START Data supplied
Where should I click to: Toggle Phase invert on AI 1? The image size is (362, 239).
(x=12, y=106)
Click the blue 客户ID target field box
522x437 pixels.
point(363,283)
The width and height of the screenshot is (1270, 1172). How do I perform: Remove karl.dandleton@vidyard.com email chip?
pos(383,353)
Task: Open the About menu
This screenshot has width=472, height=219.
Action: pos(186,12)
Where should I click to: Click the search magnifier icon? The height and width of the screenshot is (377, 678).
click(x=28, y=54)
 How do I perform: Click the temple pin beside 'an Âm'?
END Data supplied
START Data supplied
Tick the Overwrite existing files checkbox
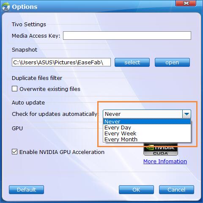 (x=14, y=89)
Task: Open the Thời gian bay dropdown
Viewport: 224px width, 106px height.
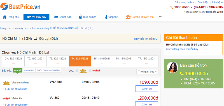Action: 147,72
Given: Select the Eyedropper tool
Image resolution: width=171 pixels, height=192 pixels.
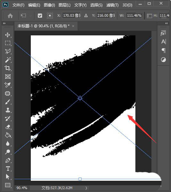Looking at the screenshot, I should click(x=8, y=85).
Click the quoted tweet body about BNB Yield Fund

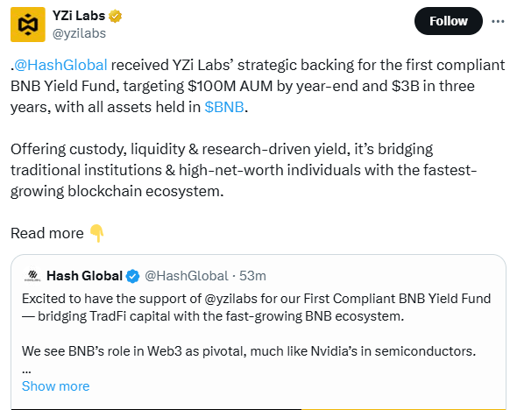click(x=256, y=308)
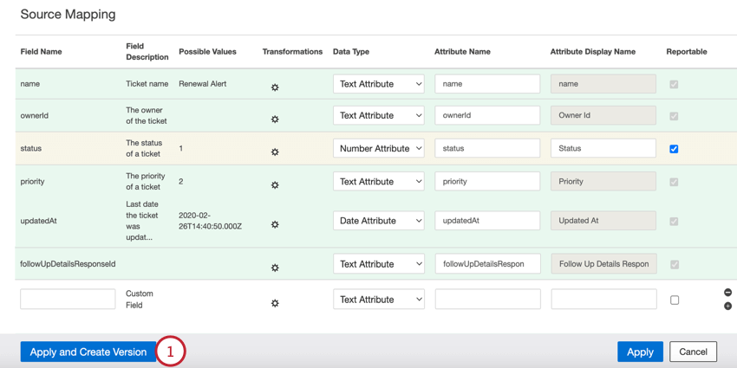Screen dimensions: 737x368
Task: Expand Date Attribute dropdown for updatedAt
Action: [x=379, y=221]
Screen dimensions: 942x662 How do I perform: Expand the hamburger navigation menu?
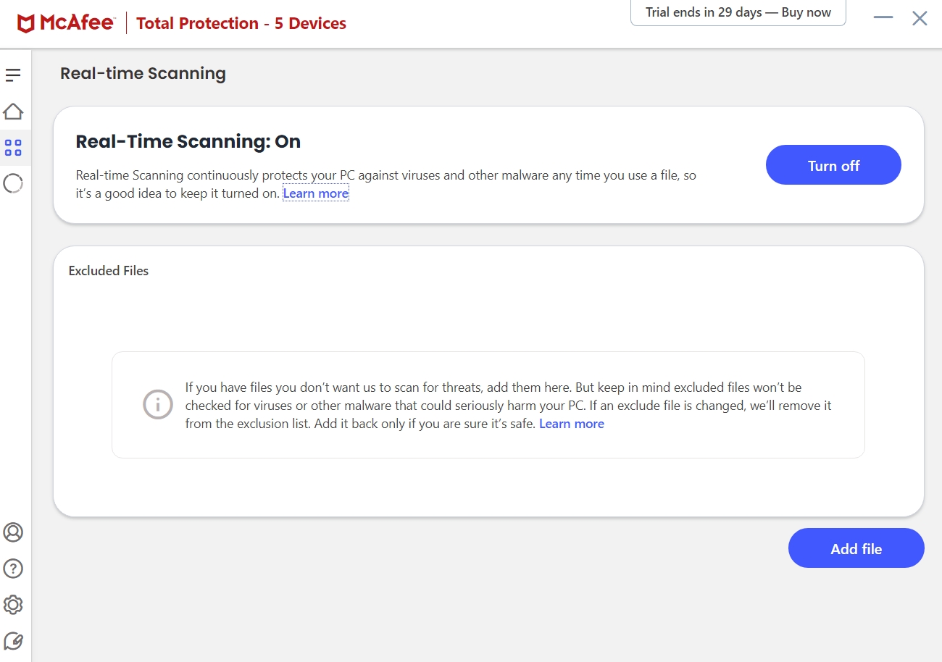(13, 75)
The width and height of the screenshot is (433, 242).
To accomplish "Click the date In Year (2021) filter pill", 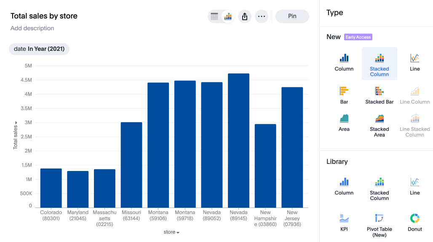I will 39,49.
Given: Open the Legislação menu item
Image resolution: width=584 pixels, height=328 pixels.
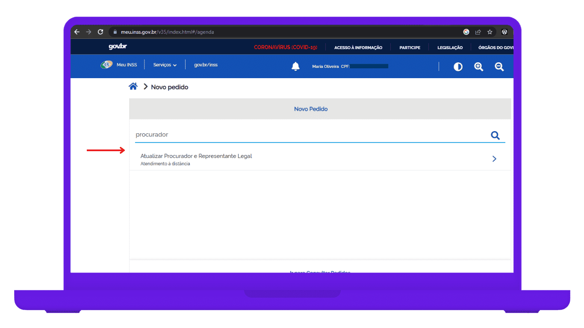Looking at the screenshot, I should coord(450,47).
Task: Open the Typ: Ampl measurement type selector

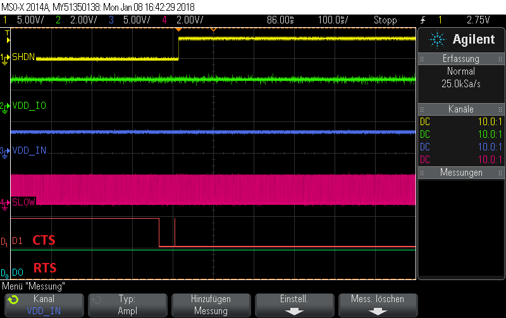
END Data supplied
§ Try it
Where a line above holds the string "Open", show that line.

§ Written answer
Task: Open the About menu
Task: Open the Thời gian bay dropdown
Given: Open the Legislação menu item
Task: Open the Typ: Ampl measurement type selector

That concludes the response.